[Material shown Boundary: Start]

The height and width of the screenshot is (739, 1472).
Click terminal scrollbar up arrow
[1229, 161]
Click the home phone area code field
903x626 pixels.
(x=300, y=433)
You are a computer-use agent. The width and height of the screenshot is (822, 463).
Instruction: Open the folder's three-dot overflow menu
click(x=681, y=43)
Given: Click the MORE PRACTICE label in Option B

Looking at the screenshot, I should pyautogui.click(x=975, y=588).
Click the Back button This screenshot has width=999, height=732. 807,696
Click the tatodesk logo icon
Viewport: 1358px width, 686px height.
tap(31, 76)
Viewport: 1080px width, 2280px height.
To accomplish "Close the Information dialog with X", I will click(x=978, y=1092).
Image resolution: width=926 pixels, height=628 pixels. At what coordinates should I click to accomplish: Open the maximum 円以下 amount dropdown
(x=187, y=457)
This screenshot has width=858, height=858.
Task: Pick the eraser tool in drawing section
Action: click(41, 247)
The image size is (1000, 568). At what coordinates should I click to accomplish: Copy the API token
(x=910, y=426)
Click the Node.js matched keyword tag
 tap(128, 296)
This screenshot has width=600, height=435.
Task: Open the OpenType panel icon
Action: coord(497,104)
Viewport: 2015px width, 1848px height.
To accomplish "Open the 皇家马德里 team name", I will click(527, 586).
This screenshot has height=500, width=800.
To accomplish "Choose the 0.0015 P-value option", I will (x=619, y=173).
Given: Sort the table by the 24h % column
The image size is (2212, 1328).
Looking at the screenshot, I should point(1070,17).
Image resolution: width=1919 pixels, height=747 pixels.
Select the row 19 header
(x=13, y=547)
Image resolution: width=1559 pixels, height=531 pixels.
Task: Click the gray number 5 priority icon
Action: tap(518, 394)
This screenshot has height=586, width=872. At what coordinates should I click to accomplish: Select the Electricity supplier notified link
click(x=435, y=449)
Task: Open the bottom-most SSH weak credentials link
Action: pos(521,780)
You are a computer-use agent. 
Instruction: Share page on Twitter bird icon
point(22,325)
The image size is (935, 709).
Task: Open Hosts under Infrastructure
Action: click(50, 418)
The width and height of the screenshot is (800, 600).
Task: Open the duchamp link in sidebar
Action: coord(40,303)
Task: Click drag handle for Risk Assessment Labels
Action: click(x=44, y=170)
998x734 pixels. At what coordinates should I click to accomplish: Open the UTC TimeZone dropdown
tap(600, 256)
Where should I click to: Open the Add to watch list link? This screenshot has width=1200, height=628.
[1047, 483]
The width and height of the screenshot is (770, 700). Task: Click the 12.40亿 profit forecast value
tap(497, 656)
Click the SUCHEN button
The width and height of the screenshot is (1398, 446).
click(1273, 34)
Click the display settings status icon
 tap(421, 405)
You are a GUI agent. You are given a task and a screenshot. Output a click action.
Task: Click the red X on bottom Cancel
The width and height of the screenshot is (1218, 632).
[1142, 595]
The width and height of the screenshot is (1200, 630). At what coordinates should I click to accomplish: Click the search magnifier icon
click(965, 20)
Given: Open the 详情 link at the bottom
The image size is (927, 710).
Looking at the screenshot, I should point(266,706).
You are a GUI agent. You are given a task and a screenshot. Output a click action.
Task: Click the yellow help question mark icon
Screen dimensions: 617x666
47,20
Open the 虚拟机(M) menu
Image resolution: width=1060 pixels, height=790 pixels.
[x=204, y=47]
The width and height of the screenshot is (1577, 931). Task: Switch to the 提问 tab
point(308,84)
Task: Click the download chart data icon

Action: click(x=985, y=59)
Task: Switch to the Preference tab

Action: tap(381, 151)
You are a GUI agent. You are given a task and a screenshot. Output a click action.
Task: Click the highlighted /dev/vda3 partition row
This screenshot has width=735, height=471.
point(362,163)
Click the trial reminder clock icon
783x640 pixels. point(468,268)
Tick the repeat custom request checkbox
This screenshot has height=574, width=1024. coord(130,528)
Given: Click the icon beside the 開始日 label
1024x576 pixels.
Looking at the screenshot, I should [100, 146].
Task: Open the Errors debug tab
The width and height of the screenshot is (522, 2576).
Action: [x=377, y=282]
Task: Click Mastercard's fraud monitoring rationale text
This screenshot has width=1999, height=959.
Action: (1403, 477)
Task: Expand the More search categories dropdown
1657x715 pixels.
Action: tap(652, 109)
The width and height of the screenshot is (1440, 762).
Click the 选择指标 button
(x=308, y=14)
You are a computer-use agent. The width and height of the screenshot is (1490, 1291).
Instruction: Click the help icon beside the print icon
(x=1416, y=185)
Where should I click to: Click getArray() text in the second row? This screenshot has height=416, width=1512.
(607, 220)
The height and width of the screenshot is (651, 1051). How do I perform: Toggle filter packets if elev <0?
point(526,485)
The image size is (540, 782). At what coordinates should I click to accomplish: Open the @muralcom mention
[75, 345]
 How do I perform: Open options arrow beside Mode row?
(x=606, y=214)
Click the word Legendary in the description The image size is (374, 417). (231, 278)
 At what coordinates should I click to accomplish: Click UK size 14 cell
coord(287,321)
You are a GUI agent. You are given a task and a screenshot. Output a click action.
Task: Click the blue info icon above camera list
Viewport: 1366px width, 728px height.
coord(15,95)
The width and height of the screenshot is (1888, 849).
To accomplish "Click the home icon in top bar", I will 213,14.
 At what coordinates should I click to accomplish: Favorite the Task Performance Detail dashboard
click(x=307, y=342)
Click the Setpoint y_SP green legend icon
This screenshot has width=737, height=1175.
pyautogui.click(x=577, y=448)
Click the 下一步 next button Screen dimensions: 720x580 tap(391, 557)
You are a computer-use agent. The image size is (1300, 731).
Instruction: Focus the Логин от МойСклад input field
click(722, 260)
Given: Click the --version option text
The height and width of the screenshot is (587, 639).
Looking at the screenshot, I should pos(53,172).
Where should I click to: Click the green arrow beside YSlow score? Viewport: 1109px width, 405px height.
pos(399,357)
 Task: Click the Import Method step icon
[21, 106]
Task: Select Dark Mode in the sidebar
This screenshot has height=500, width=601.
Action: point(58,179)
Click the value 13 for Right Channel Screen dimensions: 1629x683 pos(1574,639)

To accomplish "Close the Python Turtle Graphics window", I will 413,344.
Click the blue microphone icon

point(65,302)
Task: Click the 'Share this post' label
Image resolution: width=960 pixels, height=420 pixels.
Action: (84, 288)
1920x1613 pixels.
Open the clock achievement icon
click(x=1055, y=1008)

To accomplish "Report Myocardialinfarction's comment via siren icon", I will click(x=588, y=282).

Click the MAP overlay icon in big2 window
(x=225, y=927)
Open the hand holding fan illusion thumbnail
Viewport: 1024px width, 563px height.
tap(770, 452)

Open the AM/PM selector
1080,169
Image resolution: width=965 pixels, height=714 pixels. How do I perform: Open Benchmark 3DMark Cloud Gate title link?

[Material shown Boundary: End]

§ **Problem description**:
From the records above, reproduce exactly the lines from the one with "Click the 下一步" to the one with "Given: Click the --version option text", both included, and no others.

§ **Exercise result**:
Click the 下一步 next button Screen dimensions: 720x580 tap(391, 557)
You are a computer-use agent. The image size is (1300, 731).
Instruction: Focus the Логин от МойСклад input field
click(722, 260)
Given: Click the --version option text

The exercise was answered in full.